▶ _Petunjuk Tugas_: Tentukan apakah setiap pernyataan berikut sesuai dengan teks tentang Log Zhelebour, lalu jawab ya atau tidak disertai kutipan persis dari teks yang menjadi penentunya. 1. Log Zhelebour terlahir dengan nama Ong Oen Log. 2. Pandemi Covid-19 membuat promosi lewat rangkaian tur semakin gencar. 3. Dalam pentas tur di lima kota, Skid Row dipasangkan dengan Jamrud.

▶ _Teks yang Diambil_:
________
CATATAN REDAKSI :
Terlahir dengan nama Ong Oen Log. Tetapi pria yang berusia 63 tahun pada 16 Maret mendatang ini lebih dikenal dengan julukan Log Zhelebour. Dalam rangkaian Hari Musik Nasional, suami Novianda Antasari ini membeber sejarah panjang perjalanannya di jagad hiburan negeri ini, khususnya musik rock.
ZAMAN memang berubah seiring bergulirnya waktu. Model promosi yang dulu diterapkan Log mungkin sekarang kurang efektif menggaet pasar. Pandemi Covid-19 juga membuat promosi on the spot atau lewat rangkaian tur tertahan.
Sementara itu, promosi melalui dunia digital juga butuh penyesuaian yang tidak sebentar.
Pada masa jayanya konser dan festival, musik rock mendapatkan energi dari kerumunan massa. Log pernah mendatangkan White Lion dan Skid Row, kemudian menggandengannya dengan band cadas lokal, Jamrud dan Kobe dalam pentas tur di lima kota: White Lion-Jamrud, dan Skid Row-Kobe.
________
▶ _Entri yang Diberikan_:

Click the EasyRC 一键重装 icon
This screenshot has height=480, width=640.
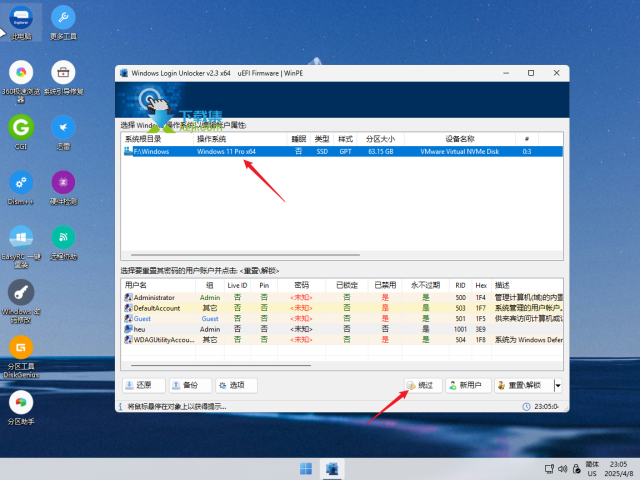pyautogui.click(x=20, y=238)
________
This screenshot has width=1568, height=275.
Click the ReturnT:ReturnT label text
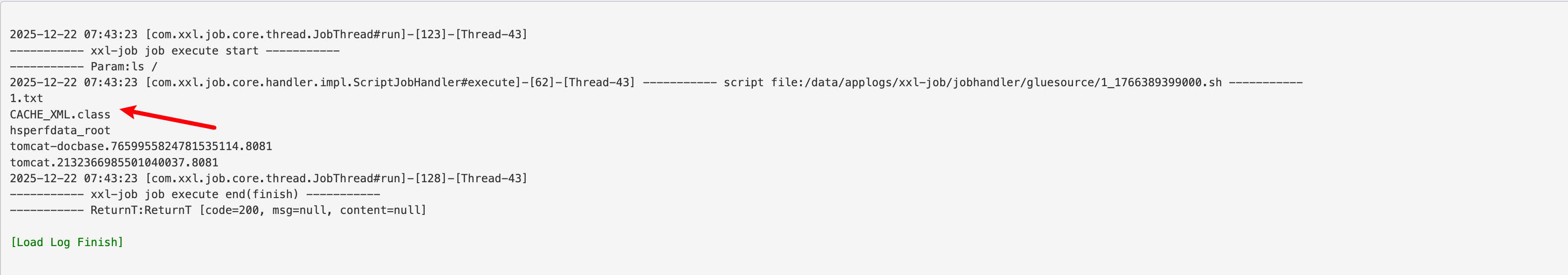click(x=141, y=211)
________
▶ _Jawaban Latihan_:
1. Ya: "Terlahir dengan nama Ong Oen Log."
2. Tidak: "Pandemi Covid-19 juga membuat promosi on the spot atau lewat rangkaian tur tertahan."
3. Tidak: "White Lion-Jamrud, dan Skid Row-Kobe."